Sangatta News – Pemerintah Kabupaten Kutai Timur (Pemkab Kutim) terus menggenjot potensi investasi daerah dengan memperkuat kepatuhan pelaku usaha serta memperluas aksesibilitas infrastruktur transportasi. Salah satu terobosan strategisnya adalah pembukaan rute penerbangan umum di Bandara Tanjung Bara.

Hal tersebut ditegaskan oleh Bupati Kutai Timur, Ardiansyah Sulaiman, saat membuka Sosialisasi Laporan Kegiatan Penanaman Modal (LKPM) bagi pelaku Usaha Mikro Kecil (UMK) dan non-UMK di Hotel Royal Victoria, Sangatta, Senin (20/7/2026).

Ardiansyah mengungkapkan, mulai pekan ini Bandara Tanjung Bara resmi melayani penumpang umum untuk rute Tanjung Bara–Balikpapan. Layanan ini terwujud berkat kolaborasi antara Pemkab Kutim melalui Dinas Perhubungan dengan PT Kaltim Prima Coal (KPC).

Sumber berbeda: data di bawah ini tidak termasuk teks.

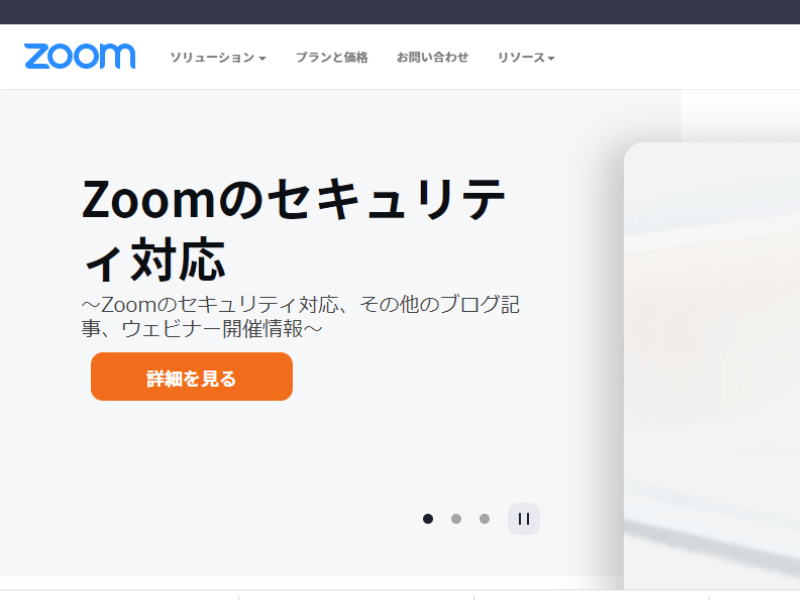Click the pause bars icon in slider controls
This screenshot has width=800, height=600.
pos(523,519)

“Akses transportasi udara yang semakin terbuka akan mempermudah mobilitas masyarakat dan pelaku usaha. Ini menjadi faktor penting dalam meningkatkan minat investor masuk ke Kutai Timur,” ujar Ardiansyah.

Tak berhenti di situ, PT KPC bersama sejumlah perguruan tinggi terkemuka seperti ITB, UI, dan UGM kini tengah melakukan kajian untuk pengembangan infrastruktur bandara. Rencana tersebut mencakup perpanjangan serta pelebaran runway dan pengembangan terminal agar mampu menampung pesawat berkapasitas 30 hingga 40 penumpang, sekaligus membuka peluang rute-rute baru di masa depan.

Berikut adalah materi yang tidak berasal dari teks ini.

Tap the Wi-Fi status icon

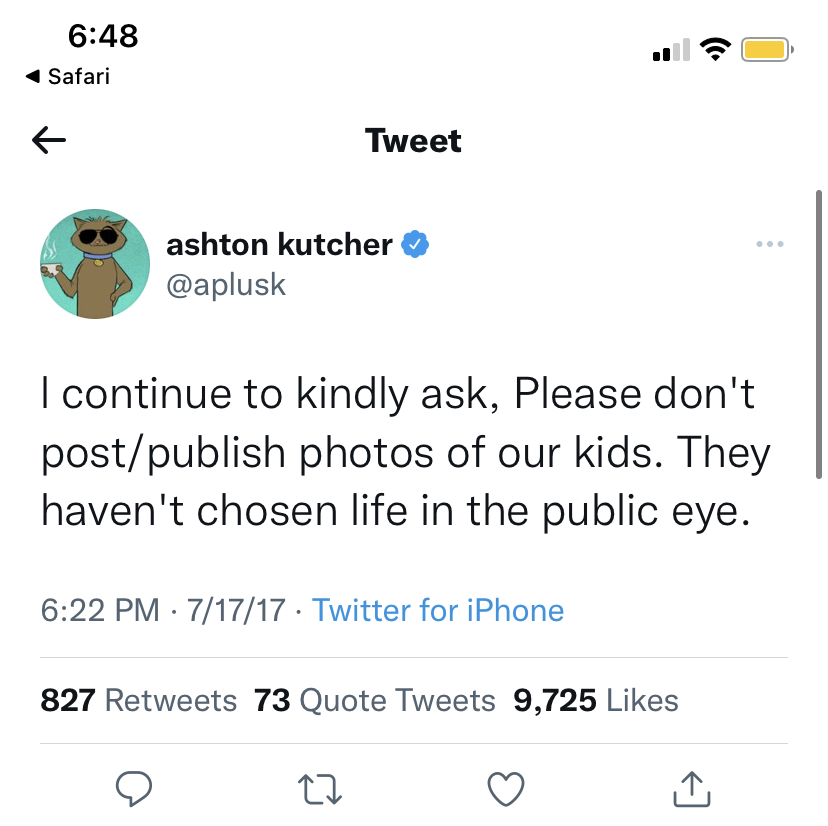pyautogui.click(x=716, y=50)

Terkait penyelenggaraan sosialisasi, Ardiansyah menekankan bahwa penyampaian LKPM secara tepat waktu dan akurat melalui sistem Online Single Submission (OSS) merupakan kewajiban vital. Data investasi yang valid menjadi rujukan utama pemerintah dalam memetakan perkembangan ekonomi serta merumuskan kebijakan yang pro-dunia usaha.

“LKPM bukan sekadar kewajiban administrasi. Data tersebut dasar bagi pemerintah untuk menyusun kebijakan pembangunan dan memberikan pelayanan terbaik bagi pelaku usaha,” tegasnya.

Dalam kesempatan itu, Bupati juga menyoroti struktur Produk Domestik Regional Bruto (PDRB) Kutim yang saat ini masih didominasi sektor migas dan batu bara hingga 70 persen. Pemkab Kutim berkomitmen mendorong diversifikasi ekonomi ke sektor non-tambang agar pertumbuhan ekonomi berkeadilan dan berdampak langsung pada masyarakat.

Beberapa sektor prioritas yang dipacu antara lain industri pengolahan kakao, olahan nanas, kuliner, industri kreatif, hingga hilirisasi sektor perikanan pesisir. Selain itu, pengoperasian Pelabuhan Kenyamukan juga diproyeksikan menjadi simpul baru pertumbuhan logistik daerah.

Guna mendukung kemandirian UMKM lokal, Pemkab Kutim juga menyuntikkan permodalan hingga Rp100 miliar ke Bank Kutim (BPR Kutim) yang dinilai memiliki tingkat kesehatan finansial sangat baik di Kaltim.

“Masyarakat Kutim tidak boleh hanya jadi penonton di tengah derasnya investasi. Melalui kepatuhan regulasi, data yang akurat, serta konektivitas infrastruktur yang makin mantap, kita optimistis investasi di Kutim makin berkualitas dan menghadirkan kesejahteraan nyata,” tambah Ardiansyah.